-- Vorgegebener Text --
========================================================================

Porta-Westfalica-Lerbeck

Im September 1944 entstand das zweite Neuengammer KZ-Außenlager in Lerbeck an der Porta Westfalica. Die Häftlinge wurden zur Zwangsarbeit in einem Frontreparaturwerk der Luftwaffe eingesetzt.

Das Gelände eines Betonwerks war für die Aufnahme eines Frontreparaturwerks für BMW-Flugzeugmotoren beschlagnahmt worden, welches aus Utrecht nach Lerbeck verlegt werden sollte. Betreiber des Werkes war die Firma Klöckner Flugmotorenbau, als Tarnname wurde der Name des leitenden Ingenieurs eingetragen. Die Firma erhielt so den Namen Bense & Co.

Die Arbeitsstätte zum Aufbau der Flugzeugmotorenprüfstände und zum späteren Betrieb des Frontreparaturwerks befand sich auf dem Gelände des Betonwerks in der Gemeinde Lerbeck. Die Häftlinge wurden gegenüber des Betonwerks, in ehemaligen Reichswehrbaracken auf dem Gemeindegebiet von Neesen untergebracht. Insgesamt waren in Lerbeck ungefähr 500 Häftlinge inhaftiert, im Rahmen einer Lagerstärkemeldung im März 1945 wurde die Häftlingsanzahl mit 469 angegeben.

Der Arbeitsalltag war von einem ständigen Mangel an Ersatzteilen bestimmt, eine produktive Arbeit des Frontreparaturwerks war im Winter 1944/1945 nicht mehr möglich. Auch im Lager Lerbeck mussten die Häftlinge schwere Misshandlungen durch Funktionshäftlinge, Wachmannschaften und SS erdulden. Zahlreiche Männer kamen ums Leben; die Toten wurden auf dem Lerbecker Gemeindefriedhof bestattet. Nach dem Krieg fand man dort die sterblichen Überreste von 34 Männern in unmarkierten Reihengräbern. Einige Toten wurden exhumiert und in ihre Heimatländer überführt, die weiteren im Anschluss an die Exhumierungsarbeiten in Einzelgräbern auf dem Friedhofsgelände beigesetzt.

Am 1. April 1945 wurde das Außenlager Lerbeck geräumt. In verschiedenen Transporten gelangten die Häftlinge über die Außenlager Schandelah, Fallersleben und Helmstedt-Beendorf in das Auffanglager Wöbbelin, wo sie Mitte April eintrafen. Am 2. Mai wurden sie dort von US-amerikanischen Truppen befreit.

SS-Standortleiter für die drei Außenlager an der Porta Westfalica war der SS-Obersturmführer Hermann Wicklein, Lagerführer für Lerbeck war zunächst SS-Unterscharführer Heinz Rast, später wurde er durch SS-Oberscharführer Richard Emanuel Eichler abgelöst.

Zeitraum

September 1944 bis 1. April 1945

Anzahl der Häftlinge

500 Männliche Gefangene

Art der Arbeit

Flugzeugmotorenreparatur

Auftraggeber

Klöckner Flugmotorenbau (Tarnname Bense & Co.)

========================================================================

-- Bereitgestellte Angaben --
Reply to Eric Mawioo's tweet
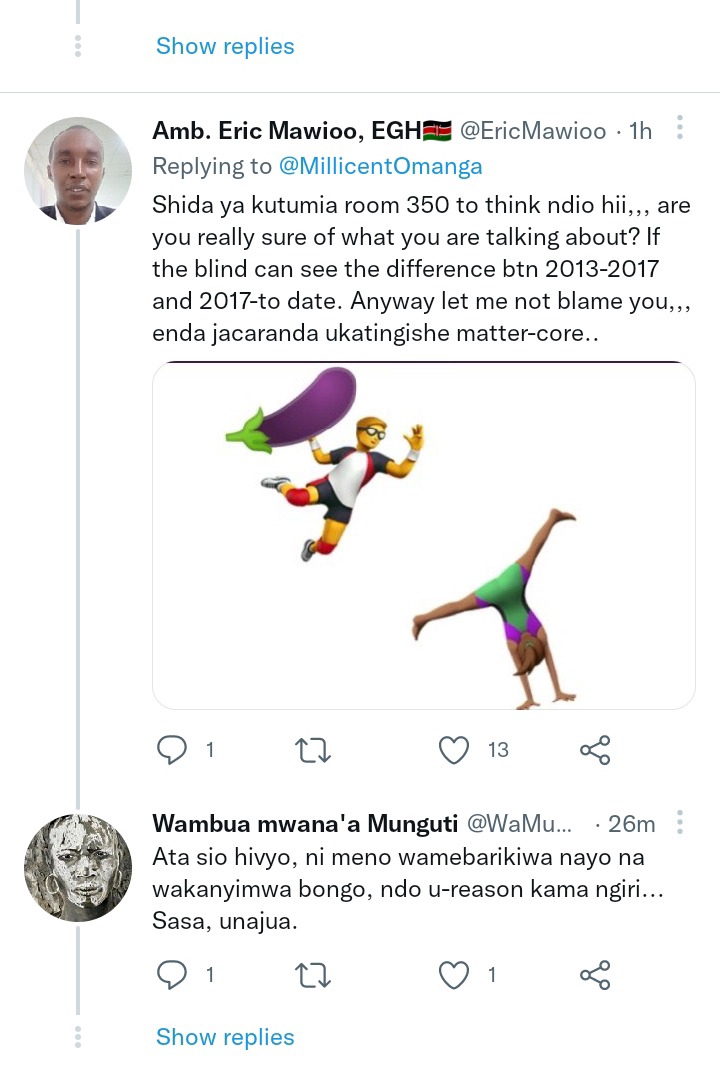Viewport: 720px width, 1083px height. tap(172, 749)

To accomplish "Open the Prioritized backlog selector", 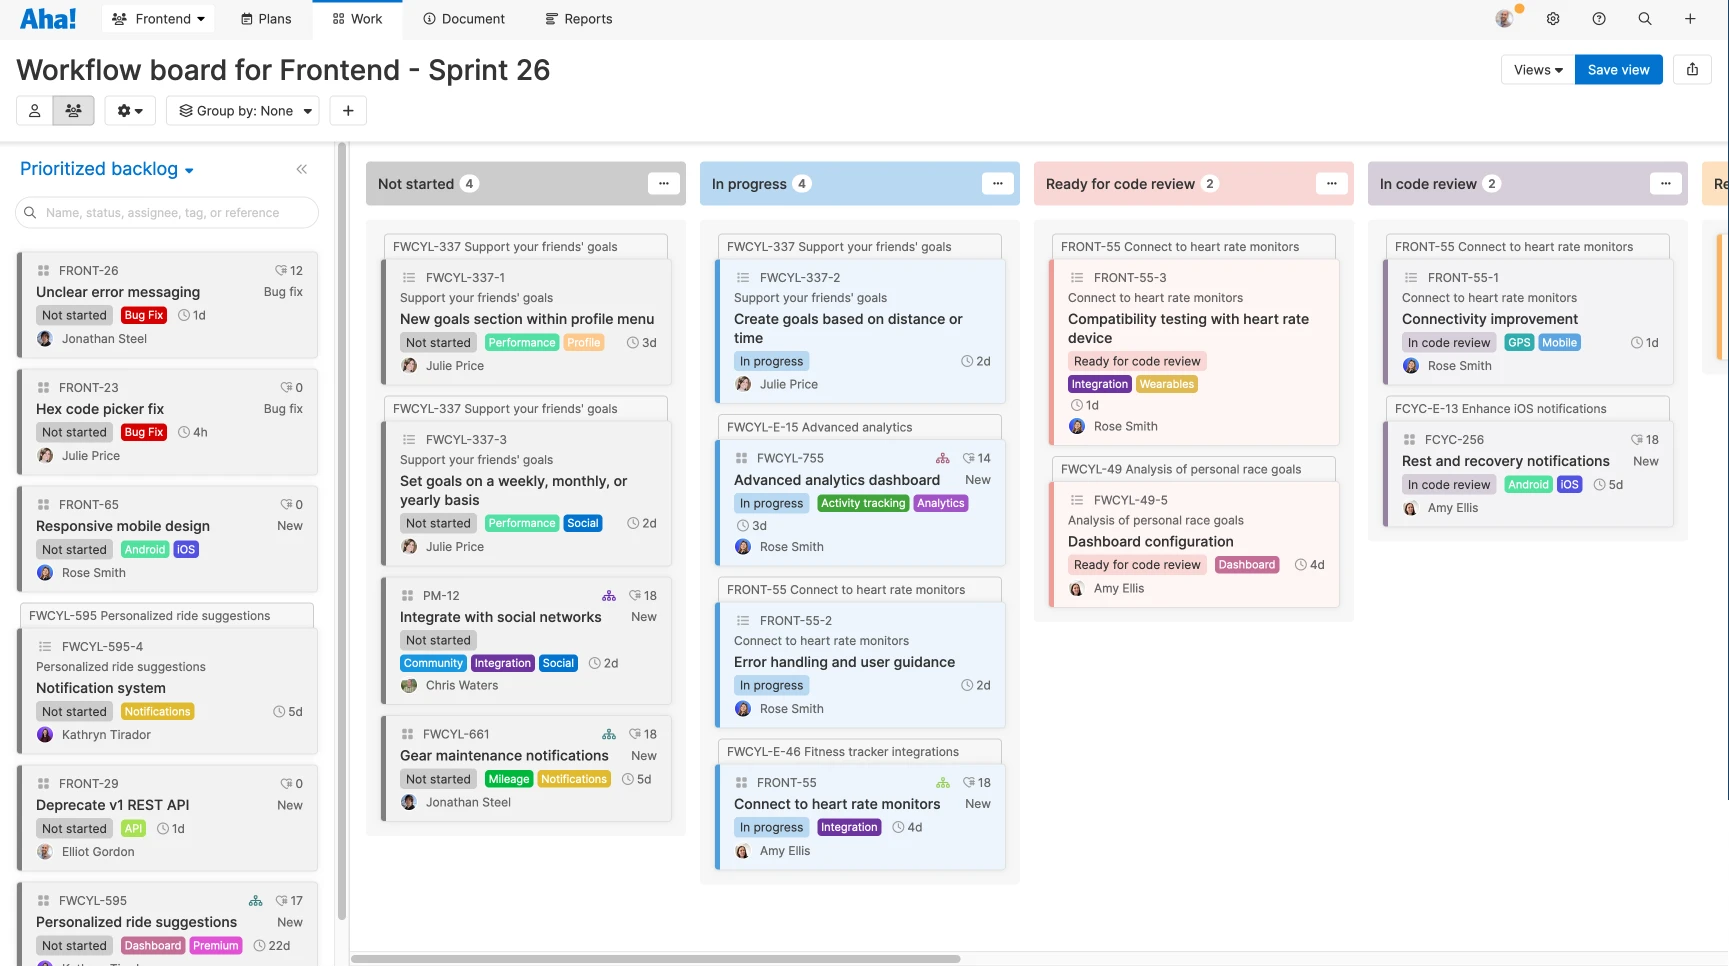I will pyautogui.click(x=106, y=168).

========================================================================

-- Die Aufgabe --
Übertrage den Satz „Im September 1944 entstand das zweite Neuengammer KZ-Außenlager in Lerbeck an der Porta Westfalica.“ aus dem Text über das Außenlager Lerbeck ins Englische.

-- Lösung --
In September 1944, the second Neuengamme concentration camp subcamp was established in Lerbeck at Porta Westfalica.